• BRIEF:
Reproduce the data verbatim, beginning at the line containing "Where should I click to: Show" and continuing through the line containing "Looking at the screenshot, I should [x=508, y=10].", both included.

• DATA SHOWN:
★ ★ ★
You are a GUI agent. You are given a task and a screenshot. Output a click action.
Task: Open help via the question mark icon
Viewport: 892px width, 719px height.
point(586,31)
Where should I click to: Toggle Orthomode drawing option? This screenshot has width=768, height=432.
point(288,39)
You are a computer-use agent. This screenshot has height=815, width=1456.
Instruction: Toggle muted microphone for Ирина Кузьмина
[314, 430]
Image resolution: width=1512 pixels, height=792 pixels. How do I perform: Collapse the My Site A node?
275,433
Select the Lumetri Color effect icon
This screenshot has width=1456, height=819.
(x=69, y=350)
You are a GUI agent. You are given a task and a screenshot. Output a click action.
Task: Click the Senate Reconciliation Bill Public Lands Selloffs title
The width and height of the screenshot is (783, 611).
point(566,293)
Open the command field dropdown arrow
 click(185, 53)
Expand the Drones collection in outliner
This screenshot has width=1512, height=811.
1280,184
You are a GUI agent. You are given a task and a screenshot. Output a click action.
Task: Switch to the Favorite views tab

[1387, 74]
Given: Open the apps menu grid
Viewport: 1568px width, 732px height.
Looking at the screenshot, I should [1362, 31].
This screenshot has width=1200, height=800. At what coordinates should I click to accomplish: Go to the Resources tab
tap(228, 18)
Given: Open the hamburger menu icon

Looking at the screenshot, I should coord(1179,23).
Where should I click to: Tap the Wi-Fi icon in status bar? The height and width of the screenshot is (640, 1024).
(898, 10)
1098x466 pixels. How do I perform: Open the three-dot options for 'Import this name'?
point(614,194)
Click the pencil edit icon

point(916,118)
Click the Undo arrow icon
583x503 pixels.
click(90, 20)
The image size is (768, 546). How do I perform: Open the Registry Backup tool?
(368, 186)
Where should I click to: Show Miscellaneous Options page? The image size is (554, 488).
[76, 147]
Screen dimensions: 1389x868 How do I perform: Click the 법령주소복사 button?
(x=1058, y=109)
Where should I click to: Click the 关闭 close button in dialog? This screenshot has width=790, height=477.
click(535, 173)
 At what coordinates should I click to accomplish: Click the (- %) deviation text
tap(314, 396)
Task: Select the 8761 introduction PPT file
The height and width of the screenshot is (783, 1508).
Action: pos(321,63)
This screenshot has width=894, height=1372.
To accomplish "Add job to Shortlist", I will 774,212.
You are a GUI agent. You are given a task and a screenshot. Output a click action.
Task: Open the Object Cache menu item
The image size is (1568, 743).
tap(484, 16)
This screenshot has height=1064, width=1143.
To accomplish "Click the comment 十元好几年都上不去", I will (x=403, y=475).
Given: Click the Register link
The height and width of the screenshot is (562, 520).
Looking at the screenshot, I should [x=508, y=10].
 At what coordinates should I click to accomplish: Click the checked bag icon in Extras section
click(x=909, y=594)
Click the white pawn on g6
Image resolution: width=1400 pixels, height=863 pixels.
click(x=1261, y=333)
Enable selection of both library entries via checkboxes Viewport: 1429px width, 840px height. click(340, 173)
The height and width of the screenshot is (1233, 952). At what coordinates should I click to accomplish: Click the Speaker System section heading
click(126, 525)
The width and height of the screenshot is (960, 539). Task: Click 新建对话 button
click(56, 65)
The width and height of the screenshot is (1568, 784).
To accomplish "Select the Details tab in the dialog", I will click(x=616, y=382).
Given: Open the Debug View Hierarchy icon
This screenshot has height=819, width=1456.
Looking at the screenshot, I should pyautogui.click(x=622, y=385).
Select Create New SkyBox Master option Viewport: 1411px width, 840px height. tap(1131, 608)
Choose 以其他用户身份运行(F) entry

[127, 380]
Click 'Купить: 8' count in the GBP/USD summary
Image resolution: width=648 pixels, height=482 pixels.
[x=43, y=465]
★ ★ ★
• SOLUTION TO THIS TASK:
Where should I click to: Show Miscellaneous Options page? The image size is (554, 488).
[76, 147]
Screen dimensions: 1389x868 How do I perform: Click the 법령주소복사 button?
(x=1058, y=109)
Where should I click to: Click the 关闭 close button in dialog? This screenshot has width=790, height=477.
click(535, 173)
 At what coordinates should I click to accomplish: Click the (- %) deviation text
tap(314, 396)
Task: Select the 8761 introduction PPT file
The height and width of the screenshot is (783, 1508).
Action: pos(321,63)
This screenshot has width=894, height=1372.
To accomplish "Add job to Shortlist", I will 774,212.
You are a GUI agent. You are given a task and a screenshot. Output a click action.
Task: Open the Object Cache menu item
The image size is (1568, 743).
tap(484, 16)
This screenshot has height=1064, width=1143.
To accomplish "Click the comment 十元好几年都上不去", I will (x=403, y=475).
Given: Click the Register link
The height and width of the screenshot is (562, 520).
Looking at the screenshot, I should [x=508, y=10].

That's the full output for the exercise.